(Saved data entries)
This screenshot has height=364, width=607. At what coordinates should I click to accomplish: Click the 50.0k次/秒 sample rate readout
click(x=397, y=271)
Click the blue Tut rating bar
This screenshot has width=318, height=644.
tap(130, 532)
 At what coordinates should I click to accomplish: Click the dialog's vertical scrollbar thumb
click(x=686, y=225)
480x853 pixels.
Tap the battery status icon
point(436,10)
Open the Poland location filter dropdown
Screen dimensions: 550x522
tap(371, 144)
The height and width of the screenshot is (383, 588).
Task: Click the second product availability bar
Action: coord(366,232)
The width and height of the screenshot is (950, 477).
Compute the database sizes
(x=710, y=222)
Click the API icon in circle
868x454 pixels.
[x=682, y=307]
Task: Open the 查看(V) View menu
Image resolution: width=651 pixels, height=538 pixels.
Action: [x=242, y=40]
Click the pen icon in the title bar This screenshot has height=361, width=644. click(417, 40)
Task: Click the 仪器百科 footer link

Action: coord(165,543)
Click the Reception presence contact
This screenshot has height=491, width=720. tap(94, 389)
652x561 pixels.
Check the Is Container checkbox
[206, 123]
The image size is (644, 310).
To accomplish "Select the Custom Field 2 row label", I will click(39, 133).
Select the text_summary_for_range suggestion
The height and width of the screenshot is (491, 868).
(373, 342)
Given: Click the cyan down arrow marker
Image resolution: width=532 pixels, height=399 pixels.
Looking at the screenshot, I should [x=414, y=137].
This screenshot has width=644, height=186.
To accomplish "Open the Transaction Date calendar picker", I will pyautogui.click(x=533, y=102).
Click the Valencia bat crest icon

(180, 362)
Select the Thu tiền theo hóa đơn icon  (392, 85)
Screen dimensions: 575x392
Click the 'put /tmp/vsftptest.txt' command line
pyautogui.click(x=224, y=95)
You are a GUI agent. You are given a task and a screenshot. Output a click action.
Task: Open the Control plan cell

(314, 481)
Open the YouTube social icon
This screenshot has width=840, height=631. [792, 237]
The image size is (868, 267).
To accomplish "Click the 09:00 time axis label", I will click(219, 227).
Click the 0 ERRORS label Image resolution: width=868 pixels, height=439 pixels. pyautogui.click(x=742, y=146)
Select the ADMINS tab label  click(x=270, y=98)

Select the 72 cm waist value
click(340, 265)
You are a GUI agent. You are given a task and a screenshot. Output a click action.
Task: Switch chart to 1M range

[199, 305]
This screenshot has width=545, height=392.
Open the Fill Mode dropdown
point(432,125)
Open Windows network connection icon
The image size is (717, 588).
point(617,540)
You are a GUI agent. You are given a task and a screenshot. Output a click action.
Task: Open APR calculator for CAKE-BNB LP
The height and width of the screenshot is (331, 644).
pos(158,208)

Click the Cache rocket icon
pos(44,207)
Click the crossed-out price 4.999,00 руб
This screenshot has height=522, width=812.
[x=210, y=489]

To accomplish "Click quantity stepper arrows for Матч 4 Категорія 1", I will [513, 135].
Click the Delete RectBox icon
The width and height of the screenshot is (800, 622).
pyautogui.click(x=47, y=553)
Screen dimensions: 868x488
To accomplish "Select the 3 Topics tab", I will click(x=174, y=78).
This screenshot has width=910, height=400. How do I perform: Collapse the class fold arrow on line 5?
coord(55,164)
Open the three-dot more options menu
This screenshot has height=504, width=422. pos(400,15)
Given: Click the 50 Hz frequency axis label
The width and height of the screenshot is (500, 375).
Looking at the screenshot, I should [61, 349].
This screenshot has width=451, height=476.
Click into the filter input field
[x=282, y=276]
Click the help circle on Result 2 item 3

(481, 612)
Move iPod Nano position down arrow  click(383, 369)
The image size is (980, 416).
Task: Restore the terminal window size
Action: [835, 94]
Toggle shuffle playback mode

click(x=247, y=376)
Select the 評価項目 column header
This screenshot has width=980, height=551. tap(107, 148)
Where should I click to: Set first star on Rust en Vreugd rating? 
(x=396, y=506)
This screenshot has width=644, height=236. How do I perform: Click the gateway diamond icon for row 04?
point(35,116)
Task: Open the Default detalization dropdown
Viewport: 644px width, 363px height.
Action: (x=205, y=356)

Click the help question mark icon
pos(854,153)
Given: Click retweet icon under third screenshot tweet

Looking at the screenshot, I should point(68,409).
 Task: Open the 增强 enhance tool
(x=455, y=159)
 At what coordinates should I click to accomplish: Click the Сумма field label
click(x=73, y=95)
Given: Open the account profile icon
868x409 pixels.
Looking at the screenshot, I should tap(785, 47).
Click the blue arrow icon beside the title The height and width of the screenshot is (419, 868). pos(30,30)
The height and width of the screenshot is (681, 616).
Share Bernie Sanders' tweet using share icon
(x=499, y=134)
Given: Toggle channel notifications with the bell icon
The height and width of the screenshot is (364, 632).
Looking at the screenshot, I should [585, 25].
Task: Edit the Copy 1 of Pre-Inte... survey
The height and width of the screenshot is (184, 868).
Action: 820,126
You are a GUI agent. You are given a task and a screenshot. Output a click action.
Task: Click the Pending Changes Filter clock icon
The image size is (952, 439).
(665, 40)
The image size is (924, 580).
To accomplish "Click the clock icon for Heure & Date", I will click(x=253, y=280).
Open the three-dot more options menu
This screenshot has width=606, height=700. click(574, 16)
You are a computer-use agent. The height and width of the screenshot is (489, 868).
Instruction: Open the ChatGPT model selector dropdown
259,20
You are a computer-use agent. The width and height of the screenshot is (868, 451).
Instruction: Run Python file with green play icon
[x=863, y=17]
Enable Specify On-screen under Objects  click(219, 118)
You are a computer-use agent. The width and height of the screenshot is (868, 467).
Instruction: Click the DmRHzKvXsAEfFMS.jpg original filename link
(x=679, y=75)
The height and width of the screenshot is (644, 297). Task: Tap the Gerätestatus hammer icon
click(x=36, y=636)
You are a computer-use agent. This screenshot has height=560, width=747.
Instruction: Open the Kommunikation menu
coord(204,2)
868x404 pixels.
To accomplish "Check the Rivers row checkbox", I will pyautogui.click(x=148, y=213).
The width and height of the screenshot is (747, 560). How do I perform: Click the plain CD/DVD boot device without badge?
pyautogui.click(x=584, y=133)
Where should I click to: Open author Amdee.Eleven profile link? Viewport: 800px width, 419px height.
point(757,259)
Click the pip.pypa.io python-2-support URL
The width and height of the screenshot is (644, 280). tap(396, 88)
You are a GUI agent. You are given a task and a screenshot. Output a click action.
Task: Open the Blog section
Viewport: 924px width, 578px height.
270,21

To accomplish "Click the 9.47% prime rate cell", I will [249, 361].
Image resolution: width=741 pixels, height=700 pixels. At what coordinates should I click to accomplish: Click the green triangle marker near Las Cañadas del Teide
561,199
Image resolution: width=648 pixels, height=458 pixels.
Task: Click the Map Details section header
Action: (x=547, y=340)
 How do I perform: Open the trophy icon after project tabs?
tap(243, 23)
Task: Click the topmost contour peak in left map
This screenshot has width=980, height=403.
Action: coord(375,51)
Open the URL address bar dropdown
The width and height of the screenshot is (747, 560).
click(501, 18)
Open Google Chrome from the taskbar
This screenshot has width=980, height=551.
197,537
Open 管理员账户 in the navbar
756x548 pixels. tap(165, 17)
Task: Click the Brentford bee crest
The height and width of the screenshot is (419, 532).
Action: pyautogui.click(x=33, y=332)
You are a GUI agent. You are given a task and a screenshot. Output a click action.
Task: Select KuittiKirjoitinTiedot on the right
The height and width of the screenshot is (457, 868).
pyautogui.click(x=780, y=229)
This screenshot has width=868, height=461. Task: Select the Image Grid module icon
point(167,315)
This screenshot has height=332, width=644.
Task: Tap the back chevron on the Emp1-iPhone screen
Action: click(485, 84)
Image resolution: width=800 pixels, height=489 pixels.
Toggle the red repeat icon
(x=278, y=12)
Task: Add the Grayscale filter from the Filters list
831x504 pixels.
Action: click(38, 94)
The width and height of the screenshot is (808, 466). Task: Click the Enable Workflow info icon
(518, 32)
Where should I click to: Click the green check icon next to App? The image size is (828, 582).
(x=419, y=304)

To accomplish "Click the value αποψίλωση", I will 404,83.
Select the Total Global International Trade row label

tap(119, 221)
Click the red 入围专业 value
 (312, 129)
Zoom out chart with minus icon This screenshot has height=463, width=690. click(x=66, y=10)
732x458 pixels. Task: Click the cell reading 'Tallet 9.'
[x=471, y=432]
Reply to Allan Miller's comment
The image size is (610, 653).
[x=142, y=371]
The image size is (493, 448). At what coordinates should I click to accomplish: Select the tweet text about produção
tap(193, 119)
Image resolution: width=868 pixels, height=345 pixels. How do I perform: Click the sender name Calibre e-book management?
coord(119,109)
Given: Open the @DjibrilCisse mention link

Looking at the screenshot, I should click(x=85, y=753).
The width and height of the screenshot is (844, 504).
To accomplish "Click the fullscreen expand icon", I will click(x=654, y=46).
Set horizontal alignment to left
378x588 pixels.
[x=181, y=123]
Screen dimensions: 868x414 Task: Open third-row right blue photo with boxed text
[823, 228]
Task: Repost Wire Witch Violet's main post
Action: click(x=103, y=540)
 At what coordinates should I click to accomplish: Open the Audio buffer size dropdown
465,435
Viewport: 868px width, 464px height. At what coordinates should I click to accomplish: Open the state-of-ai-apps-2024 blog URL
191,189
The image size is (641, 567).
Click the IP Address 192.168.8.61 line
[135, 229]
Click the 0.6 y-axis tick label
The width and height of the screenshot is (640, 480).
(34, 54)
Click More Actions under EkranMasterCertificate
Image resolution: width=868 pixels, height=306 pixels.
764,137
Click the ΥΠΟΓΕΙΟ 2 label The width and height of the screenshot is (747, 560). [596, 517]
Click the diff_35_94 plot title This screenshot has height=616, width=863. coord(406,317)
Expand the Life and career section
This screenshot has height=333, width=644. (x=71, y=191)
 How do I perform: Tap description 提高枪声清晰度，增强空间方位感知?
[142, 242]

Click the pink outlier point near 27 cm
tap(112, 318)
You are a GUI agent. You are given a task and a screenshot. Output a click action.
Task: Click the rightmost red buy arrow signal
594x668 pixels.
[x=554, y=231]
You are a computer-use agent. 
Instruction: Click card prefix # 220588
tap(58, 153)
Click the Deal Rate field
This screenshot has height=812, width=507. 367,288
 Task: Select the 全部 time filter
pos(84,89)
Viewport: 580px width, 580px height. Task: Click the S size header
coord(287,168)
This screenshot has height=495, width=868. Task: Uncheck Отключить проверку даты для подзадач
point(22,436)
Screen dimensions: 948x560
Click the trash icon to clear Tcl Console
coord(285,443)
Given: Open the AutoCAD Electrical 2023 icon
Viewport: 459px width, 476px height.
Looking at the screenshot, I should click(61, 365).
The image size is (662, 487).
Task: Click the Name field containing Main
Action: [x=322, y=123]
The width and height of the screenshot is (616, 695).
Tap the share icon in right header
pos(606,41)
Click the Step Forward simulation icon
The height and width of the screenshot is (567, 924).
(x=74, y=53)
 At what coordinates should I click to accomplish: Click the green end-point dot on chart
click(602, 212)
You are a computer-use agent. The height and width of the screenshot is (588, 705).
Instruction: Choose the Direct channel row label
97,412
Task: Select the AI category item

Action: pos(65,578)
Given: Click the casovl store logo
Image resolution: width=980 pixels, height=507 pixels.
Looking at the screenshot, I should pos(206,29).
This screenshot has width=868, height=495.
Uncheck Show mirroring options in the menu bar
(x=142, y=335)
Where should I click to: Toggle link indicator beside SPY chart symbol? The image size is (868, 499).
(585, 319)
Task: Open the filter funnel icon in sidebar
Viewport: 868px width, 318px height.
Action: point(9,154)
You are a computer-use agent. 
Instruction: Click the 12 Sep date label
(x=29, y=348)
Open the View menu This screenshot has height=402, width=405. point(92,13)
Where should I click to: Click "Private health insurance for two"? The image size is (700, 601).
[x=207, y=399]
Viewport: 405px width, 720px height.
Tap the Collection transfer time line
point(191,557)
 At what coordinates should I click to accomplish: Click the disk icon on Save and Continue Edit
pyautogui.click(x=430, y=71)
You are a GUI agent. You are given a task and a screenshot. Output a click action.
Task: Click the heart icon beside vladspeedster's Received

= TASK TO COMPLETE =
When a line of the records includes "clock", that line belongs in the answer.

= SOLVED PROBLEM =
Task: Click the Pending Changes Filter clock icon
To accomplish "Click the clock icon for Heure & Date", I will click(x=253, y=280).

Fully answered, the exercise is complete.